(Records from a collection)
----

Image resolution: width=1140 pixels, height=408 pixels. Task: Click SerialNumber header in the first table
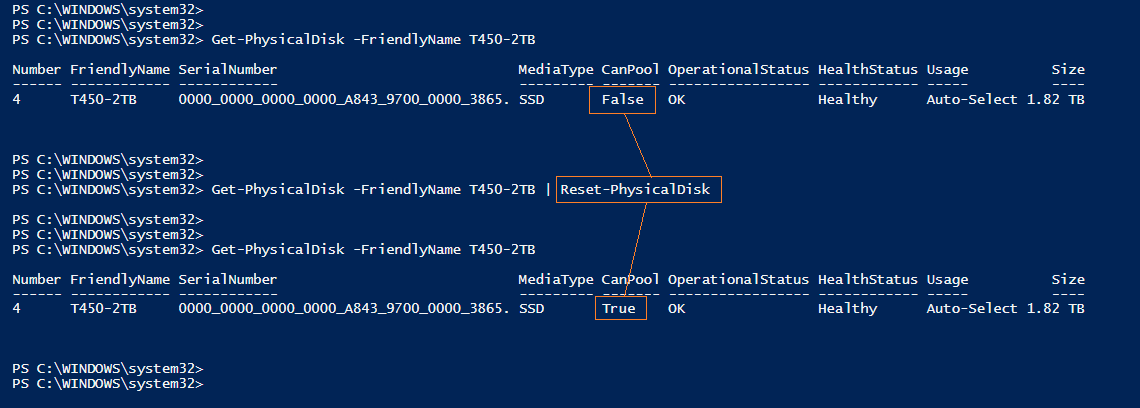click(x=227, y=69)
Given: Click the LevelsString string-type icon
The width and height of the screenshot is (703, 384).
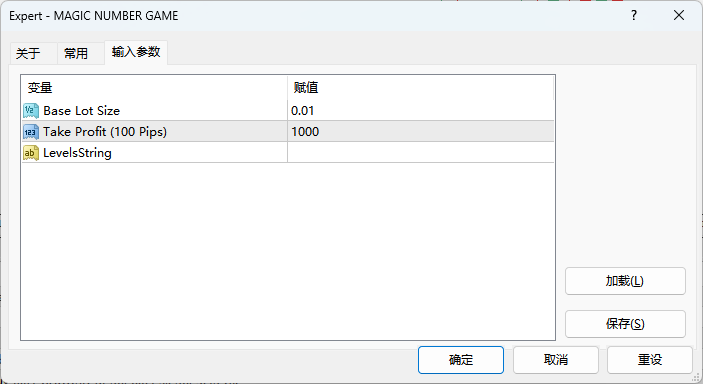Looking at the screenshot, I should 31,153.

----

#### Short problem:
Repeat every line of the records above word for word, leaving out the pictures.

#### Complete answer:
Image resolution: width=1140 pixels, height=408 pixels. Task: Click SerialNumber header in the first table
click(x=227, y=69)
Given: Click the LevelsString string-type icon
The width and height of the screenshot is (703, 384).
Looking at the screenshot, I should 31,153.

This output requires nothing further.